Should the hash code of null always be zero, in .NET
Bear in mind that the hash code is used as a first-step in determining equality only, and [is/should]never (be) used as a de-facto determination as to whether two objects are equal.
If two objects' hash codes are not equal then they are treated as not equal (because we assume that the unerlying implementation is correct - i.e. we don't second-guess that). If they have the same hash code, then they should then be checked for actual equality which, in your case, the null
and the enum value will fail.
As a result - using zero is as good as any other value in the general case.
Sure, there will be situations, like your enum, where this zero is shared with a real value's hash code. The question is whether, for you, the miniscule overhead of an additional comparison causes problems.
If so, then define your own comparer for the case of the nullable for your particular type, and ensure that a null value always yields a hash code that is always the same (of course!) and a value that cannot be yielded by the underlying type's own hash code algorithm. For your own types, this is do-able. For others - good luck :)
It doesn't have to be zero -- you could make it 42 if you wanted to.
All that matters is consistency during the execution of the program.
It's just the most obvious representation, because null
is often represented as a zero internally. Which means, while debugging, if you see a hash code of zero, it might prompt you to think, "Hmm.. was this a null reference issue?"
Note that if you use a number like 0xDEADBEEF
, then someone could say you're using a magic number... and you kind of would be. (You could say zero is a magic number too, and you'd be kind of right... except that it's so widely used as to be somewhat of an exception to the rule.)

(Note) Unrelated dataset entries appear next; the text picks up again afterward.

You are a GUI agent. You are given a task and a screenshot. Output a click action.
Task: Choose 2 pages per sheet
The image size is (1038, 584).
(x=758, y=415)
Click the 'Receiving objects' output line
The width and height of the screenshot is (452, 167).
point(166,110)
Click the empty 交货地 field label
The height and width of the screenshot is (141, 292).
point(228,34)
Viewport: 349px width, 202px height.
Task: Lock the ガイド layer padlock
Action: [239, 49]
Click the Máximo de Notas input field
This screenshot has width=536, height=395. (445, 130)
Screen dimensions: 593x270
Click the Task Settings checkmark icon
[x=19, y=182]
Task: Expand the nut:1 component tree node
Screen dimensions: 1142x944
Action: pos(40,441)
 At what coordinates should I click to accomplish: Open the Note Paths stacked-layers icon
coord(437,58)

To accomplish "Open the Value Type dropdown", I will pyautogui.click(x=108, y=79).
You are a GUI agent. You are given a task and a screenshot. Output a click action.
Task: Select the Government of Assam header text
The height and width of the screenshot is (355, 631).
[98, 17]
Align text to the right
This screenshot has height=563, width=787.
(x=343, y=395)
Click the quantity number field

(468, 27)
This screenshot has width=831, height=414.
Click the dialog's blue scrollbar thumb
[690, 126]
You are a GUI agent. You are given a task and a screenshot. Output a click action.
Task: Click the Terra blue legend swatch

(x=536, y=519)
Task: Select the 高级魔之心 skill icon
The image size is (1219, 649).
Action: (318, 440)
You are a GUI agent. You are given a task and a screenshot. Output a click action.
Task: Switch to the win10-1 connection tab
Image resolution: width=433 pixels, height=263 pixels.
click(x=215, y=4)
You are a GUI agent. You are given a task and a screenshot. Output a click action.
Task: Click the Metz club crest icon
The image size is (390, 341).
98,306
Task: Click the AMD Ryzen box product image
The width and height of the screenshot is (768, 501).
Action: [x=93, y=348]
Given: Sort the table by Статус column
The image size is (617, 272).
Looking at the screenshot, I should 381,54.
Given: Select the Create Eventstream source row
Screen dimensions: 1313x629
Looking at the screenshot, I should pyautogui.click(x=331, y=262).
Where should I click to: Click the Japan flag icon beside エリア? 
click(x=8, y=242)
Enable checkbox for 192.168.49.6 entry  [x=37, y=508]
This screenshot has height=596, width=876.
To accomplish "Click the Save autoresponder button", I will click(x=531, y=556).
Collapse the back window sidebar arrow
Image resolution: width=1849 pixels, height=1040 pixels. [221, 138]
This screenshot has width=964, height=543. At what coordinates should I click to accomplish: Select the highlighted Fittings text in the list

So long as the hash code returned for nulls is consistent for the type, you should be fine. The only requirement for a hash code is that two objects that are considered equal share the same hash code.
Returning 0 or -1 for null, so long as you choose one and return it all the time, will work. Obviously, non-null hash codes should not return whatever value you use for null.
Similar questions:
GetHashCode on null fields?
What should GetHashCode return when object's identifier is null?
The "Remarks" of this MSDN entry goes into more detail around the hash code. Poignantly, the documentation does not provide any coverage or discussion of null values at all - not even in the community content.
To address your issue with the enum, either re-implement the hash code to return non-zero, add a default "unknown" enum entry equivalent to null, or simply don't use nullable enums.
Interesting find, by the way.
Another problem I see with this generally is that the hash code cannot represent a 4 byte or larger type that is nullable without at least one collision (more as the type size increases). For example, the hash code of an int is just the int, so it uses the full int range. What value in that range do you choose for null? Whatever one you pick will collide with the value's hash code itself.
Collisions in and of themselves are not necessarily a problem, but you need to know they are there. Hash codes are only used in some circumstances. As stated in the docs on MSDN, hash codes are not guaranteed to return different values for different objects so shouldn't be expected to.